Fact is, evidence suggests that having high rebounding % in your backcourt is actually a problem. For those who do understand and are interested in coaching, as opposed to stats without context, the reason for this is evident. You have court-balance issues and transition defense issues (for would-be backline offensive rebounders).
Consider Golden State last year with a high proportion of high% rebounding guards — and the dead-last overall rebound rate. Now because of that your pet metric would take Kelenna Azubike over Kobe Bryant. Why? Because Pau Gasol and Lamar Odom took the lions’ share of the loose balls and Kobe didn’t have to. Really. You’d rather build a team around say Mike Miller than Kobe. Shaking my mfin’ head…
And with rearline rebounding emphasis you expose your smaller players to injury, which from a real ‘Wages’ perspective is key. A player on the bench posts a zero in total game possessions, while costing a significant portion of your cap. Notice players like DRose are actually out there playing, while rebounding PGs like Gil Arenas sit the bench with a busted knee hinge after Crash Wallace taa-daahed in from off-stage to crush him to the floor (benched him for 2 years and he got to watch helplessly while the media savaged him for accepting a big contract, offered while he was already injured).
What’s irksome is that the various dingle-Berris assert their own stat as evidence of proof of their stat’s utility. ‘My stat predicts that Derrick Rose will not be a good player– as measured by my stat.’ Funny quote above– ‘95% ability to predict the past’. (And thanks for linking to me, BTW.) I’m no mathemagician but seems to me all that means is if you use box score stats and run a few changes on them you will get something very similar to: box score stats.

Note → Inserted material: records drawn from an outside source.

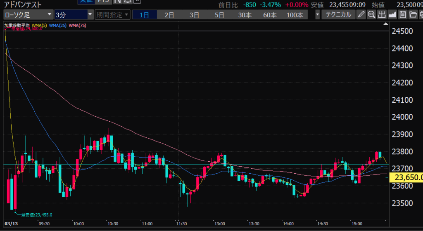Viewport: 423px width, 231px height.
Task: Switch to the 東証 exchange toggle
Action: pos(86,2)
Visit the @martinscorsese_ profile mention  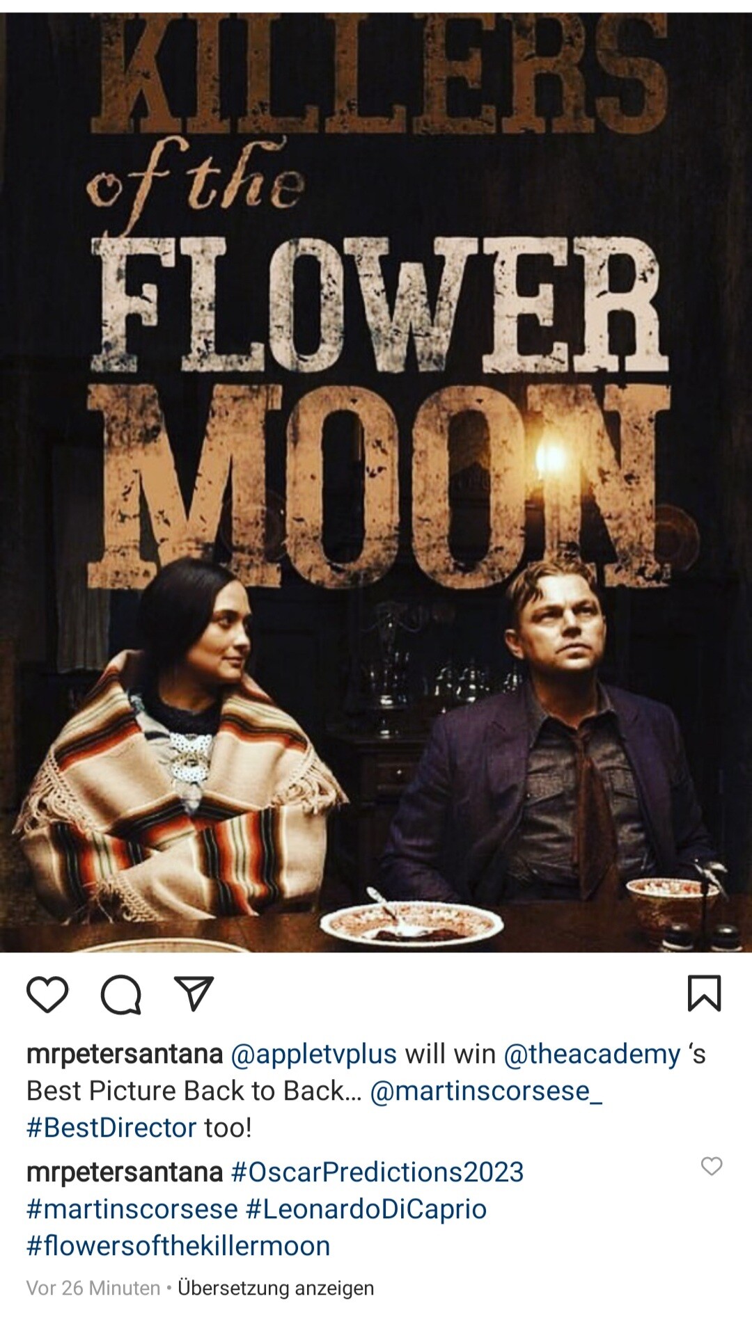(x=486, y=1091)
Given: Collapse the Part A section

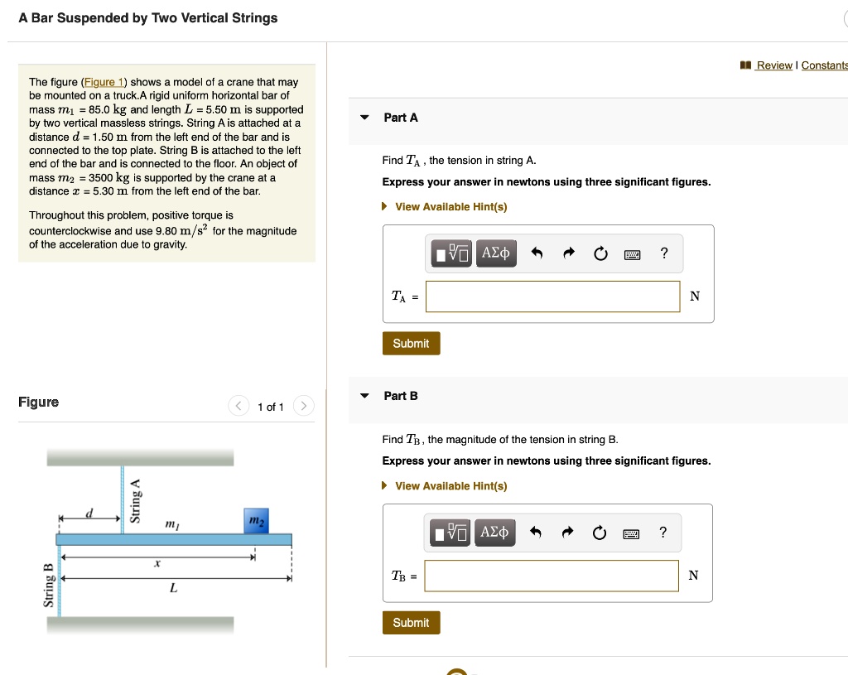Looking at the screenshot, I should pyautogui.click(x=364, y=118).
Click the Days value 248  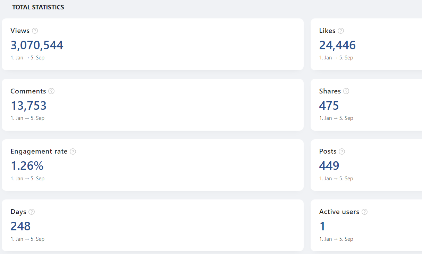click(20, 227)
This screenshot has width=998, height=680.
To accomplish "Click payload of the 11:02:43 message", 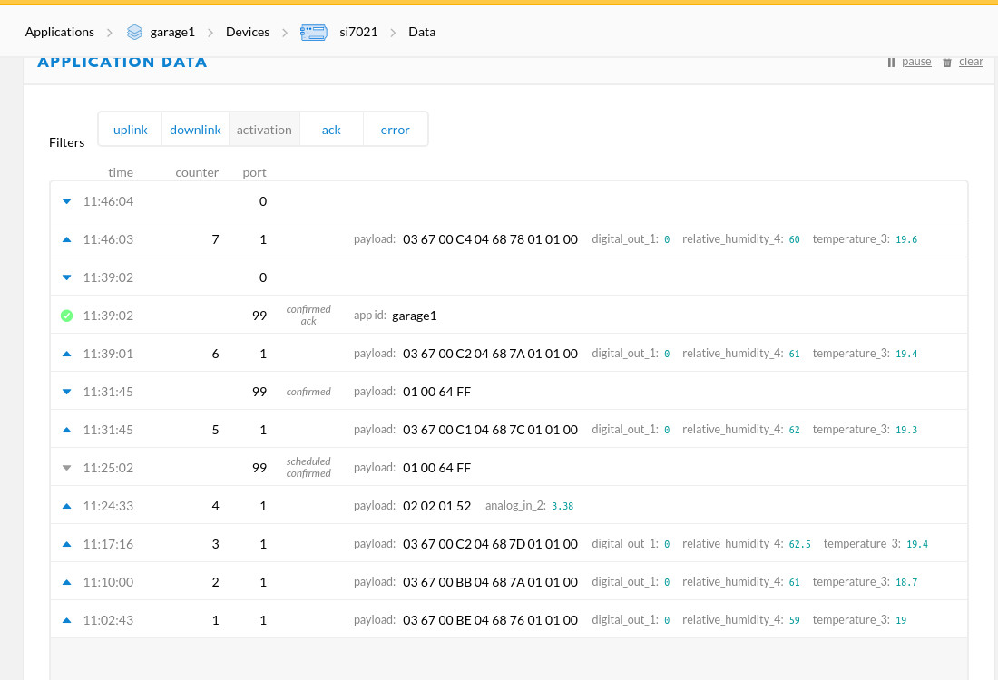I will click(x=490, y=620).
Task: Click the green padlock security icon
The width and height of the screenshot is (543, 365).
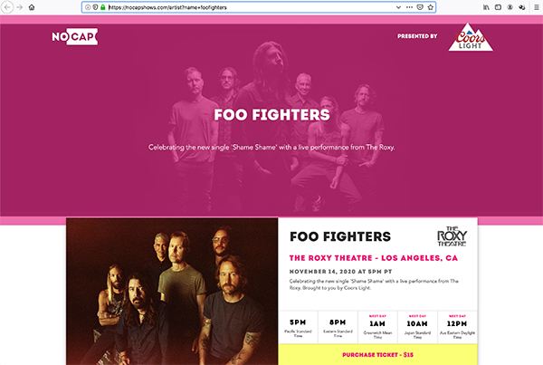Action: point(103,7)
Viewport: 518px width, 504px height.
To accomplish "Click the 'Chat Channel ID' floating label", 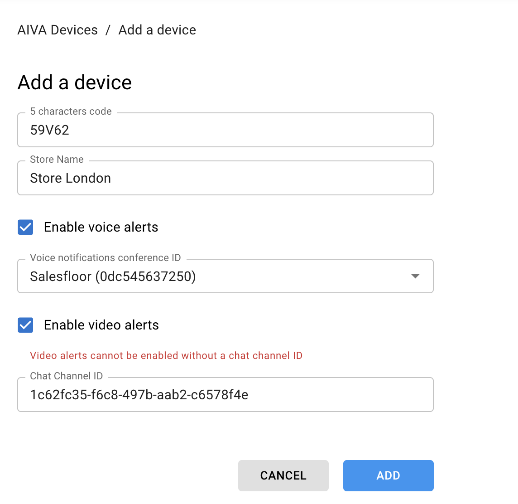I will (x=66, y=376).
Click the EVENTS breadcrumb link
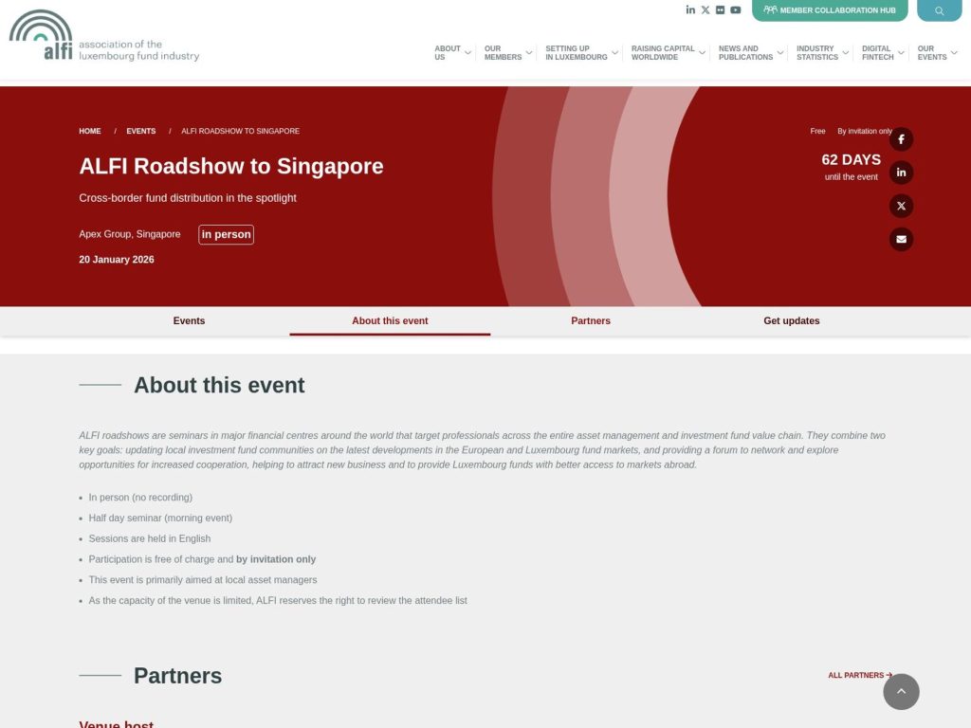Screen dimensions: 971x728 coord(140,131)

So yes, from a nerf coaching standpoint: when you look at the Coach Cal dribble-drive motion offense you will tend to see two things high usage guards with a ton of responsibility (which means opponents will load up to stop them on them, increasing TO probability) and a single high-rate rebounder underneath (since the spread for attack draws the secondary bigs out to the perimeter). Thus: ‘Joey Dorsey is more important than Derrick Rose’ and ‘John Wall suxxors, the 25min/game Big Cousins was the entire team’. It’s not rocket surgery here, be prepared to challenge your own orthodoxy every now and again– even if it’s fun to be contrary and you know, smarter than everyday good old common sense.
dberri
October 10, 2010
doclinkin,
Have you read Stumbling on Wins? The issue of rebounding was addressed in that book.
Michael
October 10, 2010
doclinkin, regardless of whether I agree with everything you are saying there were some excellent turns of phrase in that comment. A few of them made me laugh out loud. Kudos!
doclinkin
October 10, 2010
Typo correction: Dribble-Drive Motion attack = ‘Spread Four’ attack. That is: one low-post player, four potential perimeter attackers. No ‘plays’ run; the primary attack guard initiates the attack, slashing to the basket and if impeded then either kicking out (restarting the attack at the perimeter) or dumping to the big.
Often the Post player is sent weakside to clear the paint, but Coach Cal also likes to use them rolling downhill to the basket.
@ Michael. Thank you sir.
@ dberri
Not for nothing but: reading these comment threads, often when a sticky point comes up that nibbles at the roots of the system, the answer seems to be: ‘Buy my book.’ Fair enough. Dude ought to be able to earn a dollar or two.
But being a cheap bastid, I’d happily take the cliff notes version. Heavy rebounding-rate front courts have no effect on the stats of same-squad rearline players because why. (I know, I know: ‘buy my book…’ sigh).
Fine, I’ll go back to the hinterlands of the internets now, to root for my quite possibly all-time worst team ever now, thanks.
dberri
October 10, 2010
doclinkin,
It does seem like you have some very strong opinions about my work. But my sense is — and your comment confirms — that you haven’t actually read the entire story. I really don’t want your money. Perhaps you could visit a library.